ACTION ITEM —
Search the material below for the word "height". Copy every line where it is found.

□ □ □ □ □ □ □

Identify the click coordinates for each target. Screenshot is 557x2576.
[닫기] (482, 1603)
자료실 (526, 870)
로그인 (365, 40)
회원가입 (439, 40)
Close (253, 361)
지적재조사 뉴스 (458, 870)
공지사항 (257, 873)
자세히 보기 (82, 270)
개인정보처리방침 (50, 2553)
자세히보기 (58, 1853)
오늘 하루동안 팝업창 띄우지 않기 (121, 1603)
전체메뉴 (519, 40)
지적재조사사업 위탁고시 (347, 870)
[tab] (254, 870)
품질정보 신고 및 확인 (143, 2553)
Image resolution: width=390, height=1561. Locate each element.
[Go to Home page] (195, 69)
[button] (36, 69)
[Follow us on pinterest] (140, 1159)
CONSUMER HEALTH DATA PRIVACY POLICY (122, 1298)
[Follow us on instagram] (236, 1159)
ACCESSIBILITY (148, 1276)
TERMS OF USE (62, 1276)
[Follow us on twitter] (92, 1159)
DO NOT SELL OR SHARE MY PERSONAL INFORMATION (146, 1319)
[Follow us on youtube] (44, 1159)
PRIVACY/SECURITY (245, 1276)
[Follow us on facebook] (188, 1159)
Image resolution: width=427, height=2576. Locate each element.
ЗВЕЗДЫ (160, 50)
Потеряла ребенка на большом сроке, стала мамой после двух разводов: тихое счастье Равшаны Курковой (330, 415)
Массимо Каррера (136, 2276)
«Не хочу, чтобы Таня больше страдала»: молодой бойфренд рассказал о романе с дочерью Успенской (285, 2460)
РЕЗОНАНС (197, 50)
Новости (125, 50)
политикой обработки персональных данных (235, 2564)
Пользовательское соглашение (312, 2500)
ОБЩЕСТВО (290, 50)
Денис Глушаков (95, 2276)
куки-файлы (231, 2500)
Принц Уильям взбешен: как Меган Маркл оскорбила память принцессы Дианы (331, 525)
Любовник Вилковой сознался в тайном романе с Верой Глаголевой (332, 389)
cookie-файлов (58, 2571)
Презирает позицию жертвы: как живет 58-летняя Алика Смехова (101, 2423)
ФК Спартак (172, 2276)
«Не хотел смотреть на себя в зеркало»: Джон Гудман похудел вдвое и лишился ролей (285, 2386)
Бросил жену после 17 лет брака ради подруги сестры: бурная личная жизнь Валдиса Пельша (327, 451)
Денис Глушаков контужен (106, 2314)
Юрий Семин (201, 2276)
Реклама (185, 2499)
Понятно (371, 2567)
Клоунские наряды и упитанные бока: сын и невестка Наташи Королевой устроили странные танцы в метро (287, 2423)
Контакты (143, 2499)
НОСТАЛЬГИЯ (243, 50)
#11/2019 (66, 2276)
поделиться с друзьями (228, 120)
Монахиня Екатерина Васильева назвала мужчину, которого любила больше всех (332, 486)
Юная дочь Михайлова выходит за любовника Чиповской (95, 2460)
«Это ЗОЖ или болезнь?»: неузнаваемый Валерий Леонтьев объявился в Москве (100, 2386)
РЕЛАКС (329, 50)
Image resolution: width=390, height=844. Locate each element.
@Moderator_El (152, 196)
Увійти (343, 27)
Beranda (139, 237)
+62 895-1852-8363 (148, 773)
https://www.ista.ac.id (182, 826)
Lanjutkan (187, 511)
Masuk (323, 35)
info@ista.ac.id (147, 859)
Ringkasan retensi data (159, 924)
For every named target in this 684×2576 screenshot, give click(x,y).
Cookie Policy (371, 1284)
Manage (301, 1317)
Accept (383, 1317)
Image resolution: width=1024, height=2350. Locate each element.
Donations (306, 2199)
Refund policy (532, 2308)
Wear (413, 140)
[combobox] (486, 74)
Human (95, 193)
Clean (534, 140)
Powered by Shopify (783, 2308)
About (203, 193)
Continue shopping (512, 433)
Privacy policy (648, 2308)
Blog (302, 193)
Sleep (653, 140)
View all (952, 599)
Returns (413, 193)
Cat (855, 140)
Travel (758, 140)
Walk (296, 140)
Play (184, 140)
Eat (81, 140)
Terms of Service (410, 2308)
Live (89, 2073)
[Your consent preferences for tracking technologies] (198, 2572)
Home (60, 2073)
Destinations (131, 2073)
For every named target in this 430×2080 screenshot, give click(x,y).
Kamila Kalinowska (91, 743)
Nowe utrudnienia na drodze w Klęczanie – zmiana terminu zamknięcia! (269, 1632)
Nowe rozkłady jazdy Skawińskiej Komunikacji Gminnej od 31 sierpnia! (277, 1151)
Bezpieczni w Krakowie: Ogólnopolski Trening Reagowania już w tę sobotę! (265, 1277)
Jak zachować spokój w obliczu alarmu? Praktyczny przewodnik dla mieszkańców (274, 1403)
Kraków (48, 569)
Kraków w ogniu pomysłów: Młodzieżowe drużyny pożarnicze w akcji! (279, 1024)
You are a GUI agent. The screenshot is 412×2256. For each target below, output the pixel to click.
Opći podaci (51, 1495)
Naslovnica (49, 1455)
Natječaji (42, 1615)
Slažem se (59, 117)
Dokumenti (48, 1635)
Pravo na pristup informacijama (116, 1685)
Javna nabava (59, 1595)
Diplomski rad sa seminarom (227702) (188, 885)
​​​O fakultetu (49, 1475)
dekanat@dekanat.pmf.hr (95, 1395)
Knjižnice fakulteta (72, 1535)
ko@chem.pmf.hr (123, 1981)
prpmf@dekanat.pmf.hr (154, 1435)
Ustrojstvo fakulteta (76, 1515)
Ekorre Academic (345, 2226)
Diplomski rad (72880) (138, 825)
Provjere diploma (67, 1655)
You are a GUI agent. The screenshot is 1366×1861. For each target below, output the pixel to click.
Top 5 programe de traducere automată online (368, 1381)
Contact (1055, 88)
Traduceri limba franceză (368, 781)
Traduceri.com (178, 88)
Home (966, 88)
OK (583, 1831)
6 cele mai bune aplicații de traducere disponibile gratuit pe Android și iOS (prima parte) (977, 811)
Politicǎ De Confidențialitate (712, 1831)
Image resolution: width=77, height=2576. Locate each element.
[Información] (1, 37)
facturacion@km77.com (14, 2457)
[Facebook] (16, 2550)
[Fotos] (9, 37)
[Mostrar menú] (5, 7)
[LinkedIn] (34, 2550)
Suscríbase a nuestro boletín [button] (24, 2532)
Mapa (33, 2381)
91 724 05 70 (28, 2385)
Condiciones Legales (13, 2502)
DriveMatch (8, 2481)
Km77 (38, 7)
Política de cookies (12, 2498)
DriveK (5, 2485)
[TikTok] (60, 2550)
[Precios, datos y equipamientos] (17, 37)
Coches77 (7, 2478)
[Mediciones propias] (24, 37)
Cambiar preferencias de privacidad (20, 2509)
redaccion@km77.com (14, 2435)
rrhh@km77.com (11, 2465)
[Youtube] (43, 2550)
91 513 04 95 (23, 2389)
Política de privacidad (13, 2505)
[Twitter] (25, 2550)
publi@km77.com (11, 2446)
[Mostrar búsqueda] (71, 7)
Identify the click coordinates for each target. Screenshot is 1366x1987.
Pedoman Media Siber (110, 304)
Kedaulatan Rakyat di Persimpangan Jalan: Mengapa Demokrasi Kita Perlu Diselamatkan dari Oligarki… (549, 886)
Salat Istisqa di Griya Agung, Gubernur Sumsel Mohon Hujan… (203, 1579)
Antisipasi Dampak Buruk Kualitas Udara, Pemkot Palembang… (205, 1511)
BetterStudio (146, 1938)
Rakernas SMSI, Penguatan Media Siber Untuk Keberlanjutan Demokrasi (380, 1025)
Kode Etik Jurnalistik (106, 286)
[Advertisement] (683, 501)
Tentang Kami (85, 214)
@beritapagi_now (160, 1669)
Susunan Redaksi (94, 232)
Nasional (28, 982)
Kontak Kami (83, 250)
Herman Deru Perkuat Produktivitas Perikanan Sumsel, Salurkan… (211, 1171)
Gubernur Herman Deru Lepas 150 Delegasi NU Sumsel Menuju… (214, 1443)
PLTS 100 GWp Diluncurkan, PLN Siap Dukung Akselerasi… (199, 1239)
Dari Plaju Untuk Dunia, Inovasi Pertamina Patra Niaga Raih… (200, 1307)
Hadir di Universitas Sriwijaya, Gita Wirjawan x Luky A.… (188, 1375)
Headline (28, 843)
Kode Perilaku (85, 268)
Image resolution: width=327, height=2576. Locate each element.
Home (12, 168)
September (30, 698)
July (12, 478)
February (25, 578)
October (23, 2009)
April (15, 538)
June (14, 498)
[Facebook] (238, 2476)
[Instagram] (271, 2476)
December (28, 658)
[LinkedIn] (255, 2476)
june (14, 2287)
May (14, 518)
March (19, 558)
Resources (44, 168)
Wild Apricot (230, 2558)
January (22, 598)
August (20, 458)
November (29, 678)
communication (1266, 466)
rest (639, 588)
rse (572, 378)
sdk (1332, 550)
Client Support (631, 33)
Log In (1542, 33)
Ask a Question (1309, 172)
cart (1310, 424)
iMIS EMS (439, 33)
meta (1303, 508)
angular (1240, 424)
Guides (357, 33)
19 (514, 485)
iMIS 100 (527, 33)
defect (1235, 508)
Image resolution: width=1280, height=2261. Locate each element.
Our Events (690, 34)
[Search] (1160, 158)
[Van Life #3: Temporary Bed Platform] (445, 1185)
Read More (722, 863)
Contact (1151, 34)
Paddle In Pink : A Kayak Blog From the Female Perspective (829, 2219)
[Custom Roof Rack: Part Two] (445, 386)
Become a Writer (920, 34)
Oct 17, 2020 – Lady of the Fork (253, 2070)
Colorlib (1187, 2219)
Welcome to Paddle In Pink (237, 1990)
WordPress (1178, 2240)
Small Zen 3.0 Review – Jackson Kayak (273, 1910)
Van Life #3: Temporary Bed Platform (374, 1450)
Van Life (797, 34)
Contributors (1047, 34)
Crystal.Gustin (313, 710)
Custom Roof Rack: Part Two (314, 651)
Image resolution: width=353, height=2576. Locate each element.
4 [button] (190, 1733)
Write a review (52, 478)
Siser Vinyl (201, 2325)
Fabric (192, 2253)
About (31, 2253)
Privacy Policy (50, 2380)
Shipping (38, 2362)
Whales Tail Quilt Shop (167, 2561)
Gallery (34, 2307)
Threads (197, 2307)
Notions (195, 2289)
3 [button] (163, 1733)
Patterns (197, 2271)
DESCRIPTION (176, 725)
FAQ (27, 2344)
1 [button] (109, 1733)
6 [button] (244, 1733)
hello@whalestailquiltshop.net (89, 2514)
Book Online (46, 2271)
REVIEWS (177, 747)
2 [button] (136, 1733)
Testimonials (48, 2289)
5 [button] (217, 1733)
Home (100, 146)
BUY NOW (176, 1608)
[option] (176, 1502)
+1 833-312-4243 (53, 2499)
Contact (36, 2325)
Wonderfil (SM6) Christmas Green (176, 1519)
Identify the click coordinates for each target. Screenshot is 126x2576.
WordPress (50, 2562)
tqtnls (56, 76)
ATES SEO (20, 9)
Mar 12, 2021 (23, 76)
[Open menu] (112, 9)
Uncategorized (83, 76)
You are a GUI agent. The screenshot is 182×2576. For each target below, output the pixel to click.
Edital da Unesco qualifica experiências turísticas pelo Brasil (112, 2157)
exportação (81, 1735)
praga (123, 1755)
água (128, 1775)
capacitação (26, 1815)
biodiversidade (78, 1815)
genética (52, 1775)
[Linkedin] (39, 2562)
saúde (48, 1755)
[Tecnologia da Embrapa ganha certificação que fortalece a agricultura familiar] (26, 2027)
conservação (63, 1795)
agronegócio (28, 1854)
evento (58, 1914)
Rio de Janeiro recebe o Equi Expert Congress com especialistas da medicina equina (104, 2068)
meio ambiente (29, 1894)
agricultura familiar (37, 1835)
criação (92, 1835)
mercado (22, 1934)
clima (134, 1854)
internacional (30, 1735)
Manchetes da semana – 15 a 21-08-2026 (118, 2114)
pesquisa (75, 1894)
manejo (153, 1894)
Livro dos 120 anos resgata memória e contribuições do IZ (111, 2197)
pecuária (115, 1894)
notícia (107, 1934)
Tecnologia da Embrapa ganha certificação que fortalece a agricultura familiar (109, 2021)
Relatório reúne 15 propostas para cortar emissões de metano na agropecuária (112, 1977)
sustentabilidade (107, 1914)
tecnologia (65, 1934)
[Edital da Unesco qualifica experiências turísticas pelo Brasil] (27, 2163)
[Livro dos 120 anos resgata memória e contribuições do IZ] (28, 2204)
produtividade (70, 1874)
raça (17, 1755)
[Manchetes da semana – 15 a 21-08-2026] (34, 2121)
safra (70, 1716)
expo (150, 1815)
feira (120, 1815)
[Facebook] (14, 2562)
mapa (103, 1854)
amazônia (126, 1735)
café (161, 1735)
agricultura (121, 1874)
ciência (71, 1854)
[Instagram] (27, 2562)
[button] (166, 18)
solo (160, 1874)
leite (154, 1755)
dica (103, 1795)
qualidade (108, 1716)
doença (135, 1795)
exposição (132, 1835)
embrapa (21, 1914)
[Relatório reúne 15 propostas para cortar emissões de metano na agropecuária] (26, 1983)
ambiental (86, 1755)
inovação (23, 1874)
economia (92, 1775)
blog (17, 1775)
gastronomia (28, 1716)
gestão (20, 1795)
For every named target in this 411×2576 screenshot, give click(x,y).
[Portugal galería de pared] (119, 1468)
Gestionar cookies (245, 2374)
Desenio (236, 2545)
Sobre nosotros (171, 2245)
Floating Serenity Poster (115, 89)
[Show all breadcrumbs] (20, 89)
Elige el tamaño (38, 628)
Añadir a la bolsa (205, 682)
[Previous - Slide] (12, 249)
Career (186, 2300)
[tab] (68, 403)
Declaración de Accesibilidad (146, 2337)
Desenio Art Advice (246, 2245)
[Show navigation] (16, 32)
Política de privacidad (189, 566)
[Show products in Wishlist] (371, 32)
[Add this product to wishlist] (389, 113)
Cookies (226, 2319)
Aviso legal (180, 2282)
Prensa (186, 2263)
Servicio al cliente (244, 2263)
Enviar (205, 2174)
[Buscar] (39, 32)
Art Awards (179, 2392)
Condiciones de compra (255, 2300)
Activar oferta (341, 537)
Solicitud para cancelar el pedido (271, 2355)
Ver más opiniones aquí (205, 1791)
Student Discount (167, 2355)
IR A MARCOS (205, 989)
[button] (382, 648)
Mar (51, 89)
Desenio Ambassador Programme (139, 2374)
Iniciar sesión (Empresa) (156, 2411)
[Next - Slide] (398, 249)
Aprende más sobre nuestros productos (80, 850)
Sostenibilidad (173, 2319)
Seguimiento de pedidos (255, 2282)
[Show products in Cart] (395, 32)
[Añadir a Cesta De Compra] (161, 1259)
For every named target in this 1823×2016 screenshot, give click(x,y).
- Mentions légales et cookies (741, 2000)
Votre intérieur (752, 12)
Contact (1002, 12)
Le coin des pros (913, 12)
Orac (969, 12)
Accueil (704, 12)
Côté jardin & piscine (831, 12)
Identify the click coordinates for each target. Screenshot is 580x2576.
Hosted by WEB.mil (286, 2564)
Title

□ □ □ □ □ □ □

SOLUTION FOR THIS PROBLEM —
Image resolution: width=390, height=1561. Locate each element.
Image resolution: width=427, height=2576. Locate each element.
Image resolution: width=390, height=844. Locate each element.
Image resolution: width=1024, height=2350. Locate each element.
Image resolution: width=77, height=2576. Locate each element.
Image resolution: width=327, height=2576. Locate each element.
Image resolution: width=1280, height=2261. Locate each element.
Image resolution: width=353, height=2576. Locate each element.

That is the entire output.